Profile? Definitely Yes; Generalize? Definitely Not
It’s being reported that ordinary people are taking matters into their own hands and are practicing the kind of profiling that makes the most sense. Airline passengers in Russia, Great Britain, the United States and Canada have either stopped flights or just gotten off flights when confronted with Muslim-looking young men who looked suspicious for one reason or another.
Put this together with a recent survey of highly negative American attitudes towards Muslims, and you get the sense that there is real trouble brewing for America’s Muslim communities. In my opinion it makes great good sense for security personnel to look much harder at young Muslim men because virtually every terrorist act committed in the last quarter century has been committed by Muslim men between the ages of 17 and 40.

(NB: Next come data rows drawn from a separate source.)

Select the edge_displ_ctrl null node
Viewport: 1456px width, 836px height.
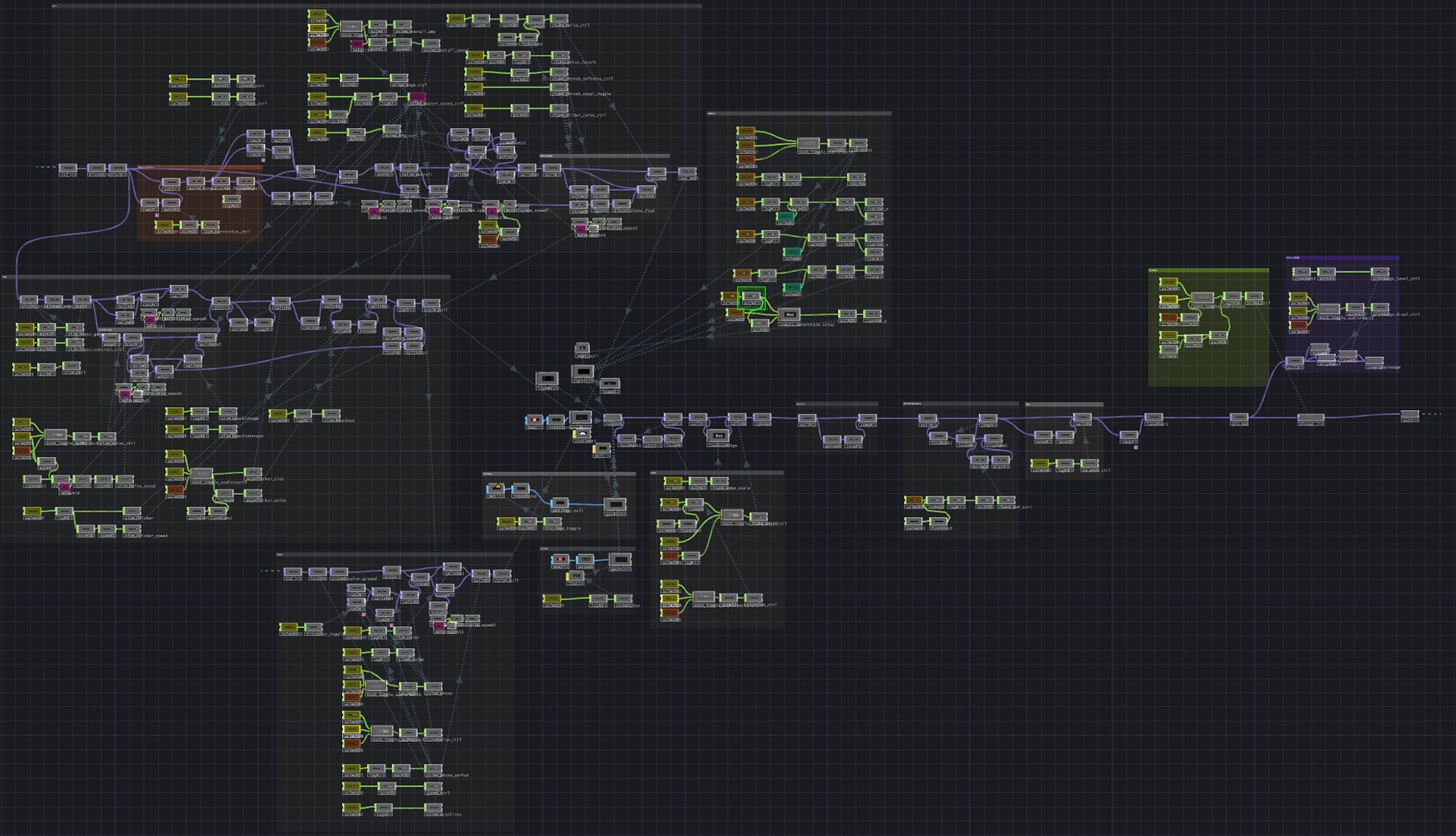(x=1379, y=307)
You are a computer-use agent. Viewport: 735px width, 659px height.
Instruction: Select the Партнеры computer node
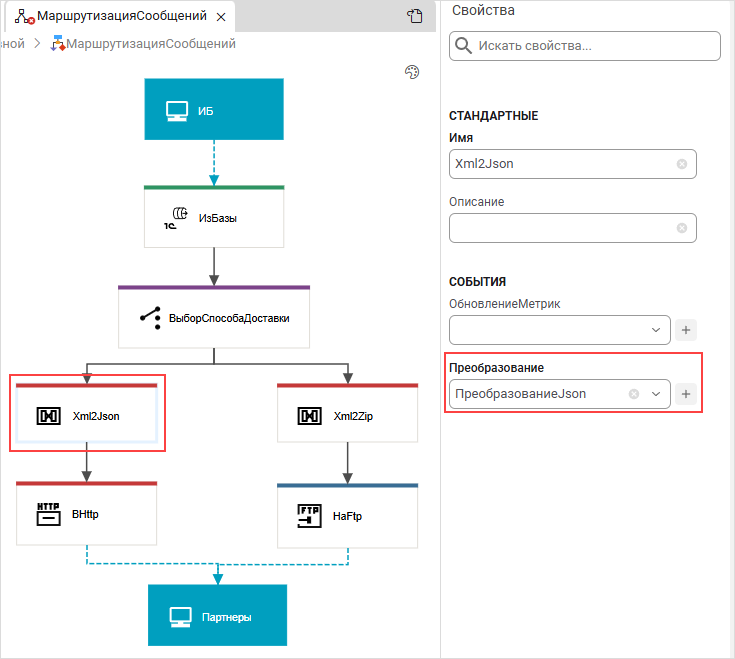(x=217, y=616)
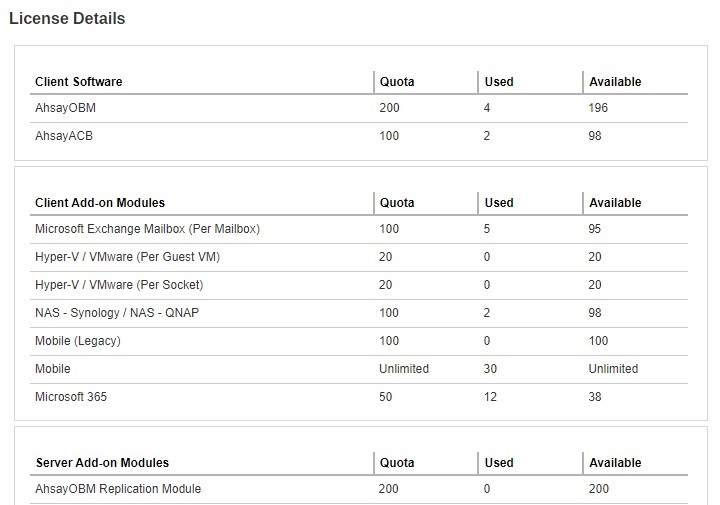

What this should NOT mean, however, is the wholesale condemnation of Muslim-Americans. They may not be doing enough to combat terrorism, and the terrorists may be folk heroes to some, but most Muslims here and around the world are not jidadists. Americans should not forget that gangsters like Dillinger, Bonnie and Clyde, and Al Capone were folk heroes to many as well, but society did not tolerate their criminal behavior. Italian-Americans, who were tarred by mafia generalizations, should be especially sensitive to the problems of the law-abiding Muslim community.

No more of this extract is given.